WORK TO COMPLETE: Give again, exactly as written, each line of the material below starting at the line that contains "Terms of Use (57, 1579)" and ending at the line that contains "επικοινωνία (21, 1439)". Both ends count, and no other line does.

--- START ---

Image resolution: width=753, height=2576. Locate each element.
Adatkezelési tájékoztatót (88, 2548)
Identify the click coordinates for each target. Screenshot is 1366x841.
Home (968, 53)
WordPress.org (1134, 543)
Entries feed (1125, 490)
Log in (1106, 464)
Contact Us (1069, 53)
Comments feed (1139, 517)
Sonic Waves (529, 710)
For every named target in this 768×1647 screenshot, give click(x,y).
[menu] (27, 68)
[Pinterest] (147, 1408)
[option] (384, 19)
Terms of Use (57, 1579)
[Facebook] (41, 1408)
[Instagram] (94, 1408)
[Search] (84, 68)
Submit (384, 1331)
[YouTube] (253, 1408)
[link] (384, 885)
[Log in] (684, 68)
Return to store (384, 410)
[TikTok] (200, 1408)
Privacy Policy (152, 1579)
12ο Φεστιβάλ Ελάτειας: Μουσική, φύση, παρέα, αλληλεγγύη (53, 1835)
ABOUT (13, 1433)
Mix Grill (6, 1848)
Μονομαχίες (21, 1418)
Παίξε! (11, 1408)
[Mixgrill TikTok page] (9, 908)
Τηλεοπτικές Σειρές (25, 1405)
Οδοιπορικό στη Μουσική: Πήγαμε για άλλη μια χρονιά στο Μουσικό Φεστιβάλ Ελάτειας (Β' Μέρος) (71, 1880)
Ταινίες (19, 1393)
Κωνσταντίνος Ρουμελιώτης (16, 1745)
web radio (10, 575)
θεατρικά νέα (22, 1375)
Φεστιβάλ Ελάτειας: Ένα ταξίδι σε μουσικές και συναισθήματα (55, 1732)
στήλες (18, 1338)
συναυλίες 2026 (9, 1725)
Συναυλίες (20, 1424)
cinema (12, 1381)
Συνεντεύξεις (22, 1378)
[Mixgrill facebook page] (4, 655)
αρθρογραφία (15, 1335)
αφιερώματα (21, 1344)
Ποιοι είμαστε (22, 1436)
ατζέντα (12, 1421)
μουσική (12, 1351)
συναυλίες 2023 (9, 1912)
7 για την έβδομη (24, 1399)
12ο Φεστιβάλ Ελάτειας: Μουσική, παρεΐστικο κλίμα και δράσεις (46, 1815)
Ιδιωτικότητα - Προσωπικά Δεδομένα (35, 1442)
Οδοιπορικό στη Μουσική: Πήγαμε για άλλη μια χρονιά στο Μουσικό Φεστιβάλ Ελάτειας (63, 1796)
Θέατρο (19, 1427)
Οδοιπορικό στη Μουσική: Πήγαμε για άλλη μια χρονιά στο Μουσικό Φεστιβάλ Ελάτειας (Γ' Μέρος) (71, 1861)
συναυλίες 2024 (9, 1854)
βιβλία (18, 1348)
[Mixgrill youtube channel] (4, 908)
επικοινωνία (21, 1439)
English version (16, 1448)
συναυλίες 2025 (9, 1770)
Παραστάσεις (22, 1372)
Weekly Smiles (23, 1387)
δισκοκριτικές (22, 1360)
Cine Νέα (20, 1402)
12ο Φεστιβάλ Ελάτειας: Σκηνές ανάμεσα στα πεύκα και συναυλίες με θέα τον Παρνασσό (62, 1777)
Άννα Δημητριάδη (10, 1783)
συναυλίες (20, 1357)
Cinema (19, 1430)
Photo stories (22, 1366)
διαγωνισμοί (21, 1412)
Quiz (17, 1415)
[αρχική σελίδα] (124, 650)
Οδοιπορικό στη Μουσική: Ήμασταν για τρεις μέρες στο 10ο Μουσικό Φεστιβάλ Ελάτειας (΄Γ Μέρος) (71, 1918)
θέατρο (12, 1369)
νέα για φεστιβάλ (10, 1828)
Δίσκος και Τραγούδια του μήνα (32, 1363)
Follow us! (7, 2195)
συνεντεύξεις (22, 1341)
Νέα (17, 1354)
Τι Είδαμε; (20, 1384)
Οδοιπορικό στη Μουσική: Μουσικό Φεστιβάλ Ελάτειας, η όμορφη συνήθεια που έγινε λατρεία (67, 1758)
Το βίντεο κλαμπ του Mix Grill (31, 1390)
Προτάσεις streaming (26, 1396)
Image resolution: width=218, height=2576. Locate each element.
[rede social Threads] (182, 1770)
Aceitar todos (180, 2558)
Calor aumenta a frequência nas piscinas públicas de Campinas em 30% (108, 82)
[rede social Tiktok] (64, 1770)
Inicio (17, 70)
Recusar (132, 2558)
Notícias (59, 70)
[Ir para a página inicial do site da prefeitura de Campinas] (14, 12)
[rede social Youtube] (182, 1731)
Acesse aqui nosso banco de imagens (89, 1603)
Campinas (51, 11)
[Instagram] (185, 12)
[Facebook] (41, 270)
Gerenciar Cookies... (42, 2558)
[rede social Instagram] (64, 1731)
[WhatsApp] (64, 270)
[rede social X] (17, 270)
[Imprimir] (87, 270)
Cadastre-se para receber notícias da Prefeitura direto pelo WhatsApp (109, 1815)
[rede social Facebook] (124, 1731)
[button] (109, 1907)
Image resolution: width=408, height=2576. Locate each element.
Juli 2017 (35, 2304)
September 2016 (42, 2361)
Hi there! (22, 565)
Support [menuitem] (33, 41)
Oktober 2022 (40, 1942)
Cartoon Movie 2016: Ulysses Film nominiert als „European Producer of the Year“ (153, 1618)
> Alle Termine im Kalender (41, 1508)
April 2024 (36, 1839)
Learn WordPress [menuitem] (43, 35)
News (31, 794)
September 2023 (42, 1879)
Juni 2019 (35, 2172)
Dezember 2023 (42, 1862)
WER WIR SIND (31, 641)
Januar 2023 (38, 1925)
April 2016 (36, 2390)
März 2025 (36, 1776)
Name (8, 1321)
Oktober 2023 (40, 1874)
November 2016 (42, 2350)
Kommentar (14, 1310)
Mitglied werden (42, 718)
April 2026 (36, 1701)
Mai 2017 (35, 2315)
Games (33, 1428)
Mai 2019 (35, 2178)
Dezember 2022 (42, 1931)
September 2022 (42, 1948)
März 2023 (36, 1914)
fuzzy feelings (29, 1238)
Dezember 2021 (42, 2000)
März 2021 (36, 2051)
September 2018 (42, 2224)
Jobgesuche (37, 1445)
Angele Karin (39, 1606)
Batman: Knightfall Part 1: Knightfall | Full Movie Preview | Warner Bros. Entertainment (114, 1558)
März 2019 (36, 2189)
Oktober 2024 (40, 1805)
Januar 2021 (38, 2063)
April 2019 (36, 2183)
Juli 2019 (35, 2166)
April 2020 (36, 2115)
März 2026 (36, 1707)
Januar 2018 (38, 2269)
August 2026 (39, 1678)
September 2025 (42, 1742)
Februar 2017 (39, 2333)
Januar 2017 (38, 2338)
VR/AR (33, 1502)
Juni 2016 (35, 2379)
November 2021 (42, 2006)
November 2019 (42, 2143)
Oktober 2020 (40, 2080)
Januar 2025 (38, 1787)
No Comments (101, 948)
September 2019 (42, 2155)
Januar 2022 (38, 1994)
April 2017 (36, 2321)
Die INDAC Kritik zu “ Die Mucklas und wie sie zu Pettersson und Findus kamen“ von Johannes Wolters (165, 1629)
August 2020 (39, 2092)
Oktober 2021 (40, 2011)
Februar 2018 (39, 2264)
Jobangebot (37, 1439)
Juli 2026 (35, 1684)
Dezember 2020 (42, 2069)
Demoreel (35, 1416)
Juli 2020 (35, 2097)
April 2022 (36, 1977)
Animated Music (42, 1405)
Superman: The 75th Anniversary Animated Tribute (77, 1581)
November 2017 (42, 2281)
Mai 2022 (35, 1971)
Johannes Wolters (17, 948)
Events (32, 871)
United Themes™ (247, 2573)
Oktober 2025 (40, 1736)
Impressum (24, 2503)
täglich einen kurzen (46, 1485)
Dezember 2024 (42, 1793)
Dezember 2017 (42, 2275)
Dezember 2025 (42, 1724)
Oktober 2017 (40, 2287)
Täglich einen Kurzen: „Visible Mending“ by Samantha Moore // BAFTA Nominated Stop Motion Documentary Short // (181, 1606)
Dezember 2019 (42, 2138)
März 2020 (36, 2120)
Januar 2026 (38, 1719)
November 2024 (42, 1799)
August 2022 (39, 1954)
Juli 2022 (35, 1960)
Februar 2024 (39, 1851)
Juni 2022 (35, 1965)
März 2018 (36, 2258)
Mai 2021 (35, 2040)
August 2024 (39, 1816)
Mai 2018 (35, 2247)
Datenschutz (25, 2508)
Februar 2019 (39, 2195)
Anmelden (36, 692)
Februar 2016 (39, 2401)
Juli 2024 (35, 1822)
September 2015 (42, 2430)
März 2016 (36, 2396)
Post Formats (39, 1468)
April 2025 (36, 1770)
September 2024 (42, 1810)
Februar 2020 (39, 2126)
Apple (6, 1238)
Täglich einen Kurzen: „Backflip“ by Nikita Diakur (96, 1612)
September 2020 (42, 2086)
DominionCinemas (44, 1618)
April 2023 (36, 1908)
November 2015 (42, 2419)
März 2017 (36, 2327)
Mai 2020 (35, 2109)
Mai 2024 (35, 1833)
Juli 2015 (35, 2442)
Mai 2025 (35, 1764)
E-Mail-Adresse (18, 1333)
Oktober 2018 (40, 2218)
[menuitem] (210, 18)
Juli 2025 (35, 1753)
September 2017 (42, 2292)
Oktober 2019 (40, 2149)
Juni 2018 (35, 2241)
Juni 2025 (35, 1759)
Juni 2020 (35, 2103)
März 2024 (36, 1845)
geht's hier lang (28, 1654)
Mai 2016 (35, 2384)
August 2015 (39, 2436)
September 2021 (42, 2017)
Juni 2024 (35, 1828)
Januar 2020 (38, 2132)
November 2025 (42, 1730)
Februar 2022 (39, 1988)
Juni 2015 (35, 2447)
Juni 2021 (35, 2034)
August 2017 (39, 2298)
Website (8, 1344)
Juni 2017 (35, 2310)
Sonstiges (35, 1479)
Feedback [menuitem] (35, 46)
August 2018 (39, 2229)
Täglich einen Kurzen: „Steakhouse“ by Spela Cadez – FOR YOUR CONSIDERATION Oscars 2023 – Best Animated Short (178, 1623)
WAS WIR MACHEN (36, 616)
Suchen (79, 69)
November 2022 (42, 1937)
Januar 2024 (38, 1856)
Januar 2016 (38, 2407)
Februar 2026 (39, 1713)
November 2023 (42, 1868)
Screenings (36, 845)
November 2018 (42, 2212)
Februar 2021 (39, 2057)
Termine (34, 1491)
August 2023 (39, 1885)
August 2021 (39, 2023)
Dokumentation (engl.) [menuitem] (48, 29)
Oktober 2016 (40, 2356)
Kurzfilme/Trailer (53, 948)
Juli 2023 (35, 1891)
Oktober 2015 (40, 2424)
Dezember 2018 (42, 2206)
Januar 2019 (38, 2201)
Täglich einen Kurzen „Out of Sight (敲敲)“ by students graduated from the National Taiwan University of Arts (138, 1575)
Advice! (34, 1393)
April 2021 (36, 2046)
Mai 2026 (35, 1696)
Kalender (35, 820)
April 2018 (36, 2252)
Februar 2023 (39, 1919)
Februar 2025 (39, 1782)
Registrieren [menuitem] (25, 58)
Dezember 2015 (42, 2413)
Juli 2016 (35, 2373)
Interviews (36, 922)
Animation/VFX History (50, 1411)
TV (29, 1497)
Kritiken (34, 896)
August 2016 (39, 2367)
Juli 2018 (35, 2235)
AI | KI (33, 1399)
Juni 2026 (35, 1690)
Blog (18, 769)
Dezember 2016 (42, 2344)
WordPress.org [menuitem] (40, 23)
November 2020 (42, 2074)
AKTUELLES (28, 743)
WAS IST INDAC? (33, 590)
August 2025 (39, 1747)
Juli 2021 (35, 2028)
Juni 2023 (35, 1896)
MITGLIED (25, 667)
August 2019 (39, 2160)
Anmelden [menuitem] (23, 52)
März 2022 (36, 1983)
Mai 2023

--- END ---

SOLUTION TO THIS EXERCISE:
Terms of Use (57, 1579)
[Facebook] (41, 1408)
[Instagram] (94, 1408)
[Search] (84, 68)
Submit (384, 1331)
[YouTube] (253, 1408)
[link] (384, 885)
[Log in] (684, 68)
Return to store (384, 410)
[TikTok] (200, 1408)
Privacy Policy (152, 1579)
12ο Φεστιβάλ Ελάτειας: Μουσική, φύση, παρέα, αλληλεγγύη (53, 1835)
ABOUT (13, 1433)
Mix Grill (6, 1848)
Μονομαχίες (21, 1418)
Παίξε! (11, 1408)
[Mixgrill TikTok page] (9, 908)
Τηλεοπτικές Σειρές (25, 1405)
Οδοιπορικό στη Μουσική: Πήγαμε για άλλη μια χρονιά στο Μουσικό Φεστιβάλ Ελάτειας (Β' Μέρος) (71, 1880)
Ταινίες (19, 1393)
Κωνσταντίνος Ρουμελιώτης (16, 1745)
web radio (10, 575)
θεατρικά νέα (22, 1375)
Φεστιβάλ Ελάτειας: Ένα ταξίδι σε μουσικές και συναισθήματα (55, 1732)
στήλες (18, 1338)
συναυλίες 2026 (9, 1725)
Συναυλίες (20, 1424)
cinema (12, 1381)
Συνεντεύξεις (22, 1378)
[Mixgrill facebook page] (4, 655)
αρθρογραφία (15, 1335)
αφιερώματα (21, 1344)
Ποιοι είμαστε (22, 1436)
ατζέντα (12, 1421)
μουσική (12, 1351)
συναυλίες 2023 (9, 1912)
7 για την έβδομη (24, 1399)
12ο Φεστιβάλ Ελάτειας: Μουσική, παρεΐστικο κλίμα και δράσεις (46, 1815)
Ιδιωτικότητα - Προσωπικά Δεδομένα (35, 1442)
Οδοιπορικό στη Μουσική: Πήγαμε για άλλη μια χρονιά στο Μουσικό Φεστιβάλ Ελάτειας (63, 1796)
Θέατρο (19, 1427)
Οδοιπορικό στη Μουσική: Πήγαμε για άλλη μια χρονιά στο Μουσικό Φεστιβάλ Ελάτειας (Γ' Μέρος) (71, 1861)
συναυλίες 2024 (9, 1854)
βιβλία (18, 1348)
[Mixgrill youtube channel] (4, 908)
επικοινωνία (21, 1439)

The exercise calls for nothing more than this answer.